▸ Supplied information

"""

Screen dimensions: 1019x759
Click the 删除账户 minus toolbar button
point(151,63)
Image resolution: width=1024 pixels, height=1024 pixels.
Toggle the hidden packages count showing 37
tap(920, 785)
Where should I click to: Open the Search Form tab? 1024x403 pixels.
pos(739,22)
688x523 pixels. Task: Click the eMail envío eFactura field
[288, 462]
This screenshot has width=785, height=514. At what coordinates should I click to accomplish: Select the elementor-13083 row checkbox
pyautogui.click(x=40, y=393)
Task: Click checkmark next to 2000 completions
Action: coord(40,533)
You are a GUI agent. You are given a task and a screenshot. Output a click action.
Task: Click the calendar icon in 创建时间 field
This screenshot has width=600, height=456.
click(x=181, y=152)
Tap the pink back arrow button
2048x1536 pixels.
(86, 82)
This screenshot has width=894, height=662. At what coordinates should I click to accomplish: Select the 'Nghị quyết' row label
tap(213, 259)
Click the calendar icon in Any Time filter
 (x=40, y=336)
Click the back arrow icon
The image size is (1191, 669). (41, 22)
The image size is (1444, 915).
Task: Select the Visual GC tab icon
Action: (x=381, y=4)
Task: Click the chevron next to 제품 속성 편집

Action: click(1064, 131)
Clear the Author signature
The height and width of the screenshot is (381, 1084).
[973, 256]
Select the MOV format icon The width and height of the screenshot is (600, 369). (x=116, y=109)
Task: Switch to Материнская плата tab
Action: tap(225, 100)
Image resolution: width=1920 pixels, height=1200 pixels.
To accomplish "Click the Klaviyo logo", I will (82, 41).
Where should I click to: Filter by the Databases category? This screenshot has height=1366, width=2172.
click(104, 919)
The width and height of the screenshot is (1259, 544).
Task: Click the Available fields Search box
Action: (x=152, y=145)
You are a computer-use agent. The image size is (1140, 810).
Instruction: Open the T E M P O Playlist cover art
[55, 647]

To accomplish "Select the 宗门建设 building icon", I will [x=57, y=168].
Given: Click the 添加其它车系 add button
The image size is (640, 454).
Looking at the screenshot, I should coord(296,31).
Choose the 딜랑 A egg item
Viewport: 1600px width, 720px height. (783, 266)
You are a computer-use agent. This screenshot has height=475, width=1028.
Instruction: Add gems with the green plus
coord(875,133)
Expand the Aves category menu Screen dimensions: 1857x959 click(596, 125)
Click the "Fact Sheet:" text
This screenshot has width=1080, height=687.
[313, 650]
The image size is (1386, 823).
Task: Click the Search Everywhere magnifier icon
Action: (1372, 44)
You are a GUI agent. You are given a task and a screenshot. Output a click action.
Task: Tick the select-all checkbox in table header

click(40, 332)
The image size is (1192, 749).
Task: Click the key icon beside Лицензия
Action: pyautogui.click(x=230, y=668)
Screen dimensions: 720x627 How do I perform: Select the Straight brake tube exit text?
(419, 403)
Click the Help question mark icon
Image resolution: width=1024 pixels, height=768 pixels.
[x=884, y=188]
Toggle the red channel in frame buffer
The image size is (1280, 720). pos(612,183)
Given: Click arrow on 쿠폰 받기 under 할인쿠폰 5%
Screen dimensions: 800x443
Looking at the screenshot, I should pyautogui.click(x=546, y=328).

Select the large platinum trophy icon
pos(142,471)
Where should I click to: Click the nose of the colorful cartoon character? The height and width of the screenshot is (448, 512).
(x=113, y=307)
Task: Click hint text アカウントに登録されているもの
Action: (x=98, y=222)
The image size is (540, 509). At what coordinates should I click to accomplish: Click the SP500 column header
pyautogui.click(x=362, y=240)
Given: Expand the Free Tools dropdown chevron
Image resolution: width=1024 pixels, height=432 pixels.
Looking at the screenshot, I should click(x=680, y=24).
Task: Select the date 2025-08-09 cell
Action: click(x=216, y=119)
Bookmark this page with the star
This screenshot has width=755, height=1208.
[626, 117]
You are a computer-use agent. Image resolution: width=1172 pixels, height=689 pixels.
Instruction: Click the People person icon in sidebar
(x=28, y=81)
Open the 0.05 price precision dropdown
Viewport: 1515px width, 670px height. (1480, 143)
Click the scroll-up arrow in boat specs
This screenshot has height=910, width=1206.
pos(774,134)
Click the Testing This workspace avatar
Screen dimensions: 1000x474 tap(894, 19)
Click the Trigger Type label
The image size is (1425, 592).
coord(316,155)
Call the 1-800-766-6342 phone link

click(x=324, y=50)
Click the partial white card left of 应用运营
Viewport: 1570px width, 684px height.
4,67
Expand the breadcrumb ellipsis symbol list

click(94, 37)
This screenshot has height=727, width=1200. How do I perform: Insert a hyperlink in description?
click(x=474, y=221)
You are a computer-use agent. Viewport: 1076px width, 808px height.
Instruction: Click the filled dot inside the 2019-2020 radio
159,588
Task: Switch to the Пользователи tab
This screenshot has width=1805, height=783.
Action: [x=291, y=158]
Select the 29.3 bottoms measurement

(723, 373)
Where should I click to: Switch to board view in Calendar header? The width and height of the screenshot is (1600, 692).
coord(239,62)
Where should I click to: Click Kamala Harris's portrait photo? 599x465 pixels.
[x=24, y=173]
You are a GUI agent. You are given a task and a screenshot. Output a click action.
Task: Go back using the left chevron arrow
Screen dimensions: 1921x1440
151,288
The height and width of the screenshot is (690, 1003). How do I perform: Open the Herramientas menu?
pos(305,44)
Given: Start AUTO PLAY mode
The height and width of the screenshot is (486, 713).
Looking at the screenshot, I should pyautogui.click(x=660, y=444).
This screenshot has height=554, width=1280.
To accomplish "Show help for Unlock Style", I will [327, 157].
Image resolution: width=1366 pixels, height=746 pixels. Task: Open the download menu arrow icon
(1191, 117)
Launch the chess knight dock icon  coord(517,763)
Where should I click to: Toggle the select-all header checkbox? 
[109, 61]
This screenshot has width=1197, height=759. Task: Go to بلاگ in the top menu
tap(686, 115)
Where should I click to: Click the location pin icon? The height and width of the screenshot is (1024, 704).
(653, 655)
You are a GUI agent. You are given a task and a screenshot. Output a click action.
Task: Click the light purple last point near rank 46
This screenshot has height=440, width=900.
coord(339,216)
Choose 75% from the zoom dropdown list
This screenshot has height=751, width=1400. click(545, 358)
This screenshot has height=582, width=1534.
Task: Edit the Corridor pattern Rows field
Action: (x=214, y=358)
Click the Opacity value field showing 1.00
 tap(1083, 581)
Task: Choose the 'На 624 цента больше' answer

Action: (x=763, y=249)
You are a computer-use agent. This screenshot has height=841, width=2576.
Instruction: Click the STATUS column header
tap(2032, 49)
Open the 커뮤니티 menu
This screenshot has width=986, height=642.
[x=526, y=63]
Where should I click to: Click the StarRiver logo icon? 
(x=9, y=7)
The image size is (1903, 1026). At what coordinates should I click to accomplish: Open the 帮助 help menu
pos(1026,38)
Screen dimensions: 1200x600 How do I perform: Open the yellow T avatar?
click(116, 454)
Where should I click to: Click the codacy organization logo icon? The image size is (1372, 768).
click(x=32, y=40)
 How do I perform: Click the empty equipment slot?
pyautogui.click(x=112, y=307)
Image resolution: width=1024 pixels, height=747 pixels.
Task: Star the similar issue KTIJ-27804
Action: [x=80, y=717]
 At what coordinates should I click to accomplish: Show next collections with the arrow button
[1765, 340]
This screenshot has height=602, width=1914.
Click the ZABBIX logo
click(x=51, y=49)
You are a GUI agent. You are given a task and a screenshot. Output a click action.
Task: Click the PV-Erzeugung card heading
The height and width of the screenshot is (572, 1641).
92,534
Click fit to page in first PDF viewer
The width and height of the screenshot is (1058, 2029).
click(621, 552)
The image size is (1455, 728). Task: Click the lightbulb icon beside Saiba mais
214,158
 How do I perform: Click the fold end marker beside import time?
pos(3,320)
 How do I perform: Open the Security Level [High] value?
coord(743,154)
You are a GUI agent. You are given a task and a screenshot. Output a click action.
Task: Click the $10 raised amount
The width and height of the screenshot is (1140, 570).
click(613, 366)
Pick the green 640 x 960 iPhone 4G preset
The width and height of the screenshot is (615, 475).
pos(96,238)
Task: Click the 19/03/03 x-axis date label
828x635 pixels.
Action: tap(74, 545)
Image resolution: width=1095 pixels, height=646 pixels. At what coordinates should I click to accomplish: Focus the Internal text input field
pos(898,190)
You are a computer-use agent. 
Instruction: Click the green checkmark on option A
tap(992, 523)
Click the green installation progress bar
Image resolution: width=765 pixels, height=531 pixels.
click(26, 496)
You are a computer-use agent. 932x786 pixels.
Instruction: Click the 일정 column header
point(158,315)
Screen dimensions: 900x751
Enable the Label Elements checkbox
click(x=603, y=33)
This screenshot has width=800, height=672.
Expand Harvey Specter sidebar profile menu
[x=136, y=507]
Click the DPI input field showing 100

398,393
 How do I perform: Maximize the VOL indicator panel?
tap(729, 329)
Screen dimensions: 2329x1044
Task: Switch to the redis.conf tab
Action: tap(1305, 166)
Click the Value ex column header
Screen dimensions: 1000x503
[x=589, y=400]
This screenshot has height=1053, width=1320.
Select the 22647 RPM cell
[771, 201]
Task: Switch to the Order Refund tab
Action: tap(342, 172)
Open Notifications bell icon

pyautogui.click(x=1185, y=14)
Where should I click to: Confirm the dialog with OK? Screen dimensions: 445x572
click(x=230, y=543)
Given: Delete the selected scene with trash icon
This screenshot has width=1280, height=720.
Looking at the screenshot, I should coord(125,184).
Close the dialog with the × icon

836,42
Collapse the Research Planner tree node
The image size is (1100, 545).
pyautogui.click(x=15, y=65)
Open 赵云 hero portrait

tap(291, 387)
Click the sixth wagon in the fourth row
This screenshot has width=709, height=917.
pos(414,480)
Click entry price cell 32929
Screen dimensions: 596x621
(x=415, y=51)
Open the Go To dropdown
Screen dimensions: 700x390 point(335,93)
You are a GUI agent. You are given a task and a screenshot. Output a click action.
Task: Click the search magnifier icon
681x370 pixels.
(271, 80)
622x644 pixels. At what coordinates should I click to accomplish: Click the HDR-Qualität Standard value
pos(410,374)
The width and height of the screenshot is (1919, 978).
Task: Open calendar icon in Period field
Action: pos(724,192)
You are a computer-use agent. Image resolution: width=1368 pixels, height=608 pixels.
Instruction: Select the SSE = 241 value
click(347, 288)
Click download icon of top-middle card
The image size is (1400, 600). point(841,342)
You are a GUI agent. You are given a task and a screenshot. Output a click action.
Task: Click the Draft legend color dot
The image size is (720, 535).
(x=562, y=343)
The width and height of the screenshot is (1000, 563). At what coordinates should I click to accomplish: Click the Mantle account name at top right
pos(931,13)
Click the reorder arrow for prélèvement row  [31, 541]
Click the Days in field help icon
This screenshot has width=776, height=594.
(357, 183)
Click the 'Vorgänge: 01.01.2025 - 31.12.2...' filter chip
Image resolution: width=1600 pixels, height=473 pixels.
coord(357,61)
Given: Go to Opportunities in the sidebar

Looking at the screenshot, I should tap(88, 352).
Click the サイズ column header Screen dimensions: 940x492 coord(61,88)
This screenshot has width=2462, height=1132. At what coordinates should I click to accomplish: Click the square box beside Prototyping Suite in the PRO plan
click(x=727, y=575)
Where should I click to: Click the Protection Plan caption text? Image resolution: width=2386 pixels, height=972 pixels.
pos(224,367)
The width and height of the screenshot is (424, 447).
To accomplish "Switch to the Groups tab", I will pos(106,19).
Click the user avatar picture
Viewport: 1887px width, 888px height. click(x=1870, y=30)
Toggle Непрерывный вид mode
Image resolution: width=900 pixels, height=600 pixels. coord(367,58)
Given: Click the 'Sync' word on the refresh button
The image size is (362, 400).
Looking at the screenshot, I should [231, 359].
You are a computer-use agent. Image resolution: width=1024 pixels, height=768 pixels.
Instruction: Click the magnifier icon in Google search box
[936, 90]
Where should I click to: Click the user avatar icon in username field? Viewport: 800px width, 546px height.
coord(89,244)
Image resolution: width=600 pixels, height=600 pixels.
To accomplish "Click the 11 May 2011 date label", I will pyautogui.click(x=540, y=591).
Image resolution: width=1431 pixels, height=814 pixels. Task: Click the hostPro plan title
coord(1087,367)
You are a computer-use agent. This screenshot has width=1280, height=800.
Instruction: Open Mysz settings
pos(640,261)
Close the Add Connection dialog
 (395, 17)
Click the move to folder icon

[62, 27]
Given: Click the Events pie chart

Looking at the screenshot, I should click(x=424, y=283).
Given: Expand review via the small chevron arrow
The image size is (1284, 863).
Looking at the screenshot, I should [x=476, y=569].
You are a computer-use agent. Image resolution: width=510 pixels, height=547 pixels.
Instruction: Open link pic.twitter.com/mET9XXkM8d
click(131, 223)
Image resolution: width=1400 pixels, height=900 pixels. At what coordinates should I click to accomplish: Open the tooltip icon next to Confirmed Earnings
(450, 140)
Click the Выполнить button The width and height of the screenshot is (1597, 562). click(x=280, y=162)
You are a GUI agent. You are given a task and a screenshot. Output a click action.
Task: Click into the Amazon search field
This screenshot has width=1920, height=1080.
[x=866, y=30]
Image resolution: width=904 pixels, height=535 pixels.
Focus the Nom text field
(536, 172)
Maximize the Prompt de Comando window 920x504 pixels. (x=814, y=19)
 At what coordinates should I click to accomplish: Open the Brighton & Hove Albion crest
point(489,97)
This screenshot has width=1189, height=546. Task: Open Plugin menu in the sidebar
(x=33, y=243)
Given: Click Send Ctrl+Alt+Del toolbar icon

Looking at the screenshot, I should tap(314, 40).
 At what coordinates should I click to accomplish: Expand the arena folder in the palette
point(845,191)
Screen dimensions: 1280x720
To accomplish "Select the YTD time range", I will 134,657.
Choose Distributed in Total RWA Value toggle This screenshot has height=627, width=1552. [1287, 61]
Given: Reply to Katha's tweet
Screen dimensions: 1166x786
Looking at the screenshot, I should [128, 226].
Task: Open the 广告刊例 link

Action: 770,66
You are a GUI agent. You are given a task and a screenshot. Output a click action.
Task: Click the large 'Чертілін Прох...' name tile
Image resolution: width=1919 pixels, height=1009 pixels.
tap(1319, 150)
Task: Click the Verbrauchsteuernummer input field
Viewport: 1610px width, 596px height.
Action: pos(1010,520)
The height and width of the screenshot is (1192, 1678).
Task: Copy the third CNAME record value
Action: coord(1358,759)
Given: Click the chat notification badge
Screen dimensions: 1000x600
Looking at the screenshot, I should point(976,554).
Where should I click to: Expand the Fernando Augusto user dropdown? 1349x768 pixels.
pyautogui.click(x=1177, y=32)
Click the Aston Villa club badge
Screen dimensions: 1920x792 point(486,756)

"""

▸ What to do
The response should be the lines from the one containing "Viewport: 1610px width, 596px height." through the last line of the data, set down exactly and with no other line.

▸ Answer section
Viewport: 1610px width, 596px height.
Action: pos(1010,520)
The height and width of the screenshot is (1192, 1678).
Task: Copy the third CNAME record value
Action: coord(1358,759)
Given: Click the chat notification badge
Screen dimensions: 1000x600
Looking at the screenshot, I should point(976,554).
Where should I click to: Expand the Fernando Augusto user dropdown? 1349x768 pixels.
pyautogui.click(x=1177, y=32)
Click the Aston Villa club badge
Screen dimensions: 1920x792 point(486,756)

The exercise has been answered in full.